There was a general contraction of within-breed genetic diversity in the 1980s and 1990s, with the overall rate of inbreeding at a level at which detrimental effects, such as inbreeding depression, would be expected to be observed. However, since the turn of the century the rate of inbreeding has tended to decline across breeds, implying breeders have taken steps to conserve genetic diversity.
Interestingly this general decline in the rate of inbreeding coincides with the relaxation of the UK’s quarantine laws. This suggests that breeders may have taken the opportunity provided by new laws easing travel restrictions for dogs to slow the erosion of genetic diversity, or even re-introduce some genetic variation, through more widespread use of non-UK animals in breeding.
Perhaps surprisingly there appeared to be no relationship between the rate of inbreeding observed and population size.
Perhaps surprisingly there appeared to be no relationship between the rate of inbreeding observed and population size (as judged by mean number of Kennel Club registrations). This implies that it is possible to conserve genetic diversity via a sustainable rate of inbreeding in small populations, perhaps through judicious use of migrant animals for breeding to provide an injection of genetic diversity to the population.
The existence of popular sires, or male parents, was observed in virtually all pedigree dog breeds in the study. The repeated use of prolific breeding males is both often a feature of selection and a contributor to a high rate of inbreeding, and is typical in breeding practices of almost all domestic mammal species.

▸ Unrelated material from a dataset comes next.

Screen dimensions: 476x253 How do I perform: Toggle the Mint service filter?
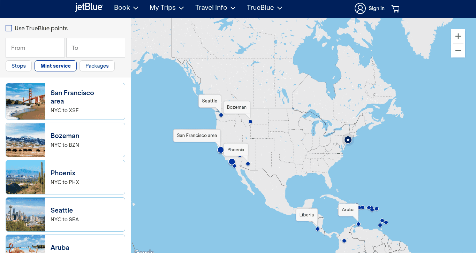55,66

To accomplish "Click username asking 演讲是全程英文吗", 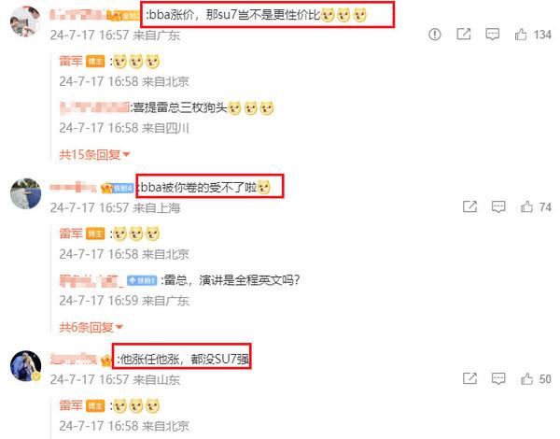I will 91,280.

Intense selection in males
The much greater reproductive capacity of males compared to females means more intense selection can be applied to males, and the few selected then make a far greater individual genetic contribution to future generations.
While this results in widespread dissemination of genes influencing ‘sought after’ traits (the response to selection), it also makes such males much more likely to be a common ancestor to all breeding animals in subsequent generations, increasing the rate of inbreeding.
The challenge remains, for the dog as for other domestic species, to achieve sufficient response to selection (for traits related to health, temperament, and so on) at a rate of loss of genetic diversity which is sustainable.
How to avoid a high level of inbreeding within a gene pool?
Outbreeding is bringing in a member from a different gene pool to breed with a female and vary the gene pool, increasing the gene pool’s health. With breeding, it is easy to hire an AKC approved stud dog for breeding to allow for a healthy and branched litter of pups. The benefit of this is that you can look through a stud catalog to find a male that has your desired traits, while also not minimizing the health of the litter produced. Similarly, you can pay for a female to be fertilized by your stud dog and then gain ownership of the litter produced. This means the members of the litter you keep for breeding are genetically more healthy.
Heterosis is another suggested method of creating a healthier gene pool, defined as cross-breed breeding. This remains a controversial subject in the dog breeding industry due to implied health risks/ argued health benefits and influence on physical appearance. Many scientific minds state that this can be hugely beneficial due to the introduction of new genetics into the breed also known as hybrid vigor. Many experts debate this is merely a myth though and that outbreeding depression can cause reduced health in the offspring.
If breeders are determined to inbreed, it is strongly recommended to breed individuals who are distantly related and to monitor the coefficient of inbreeding regularly. Distantly related means the parents should not be parent and child, siblings or even first siblings. Ideally, though, outbreeding needs to take place to introduce a new genetic pool and maintain a high level of health within the family and for the offspring. Ultimately, in-breeding does have a proven negative impact and breeders have a responsibility to maintain high levels of health for all their animals.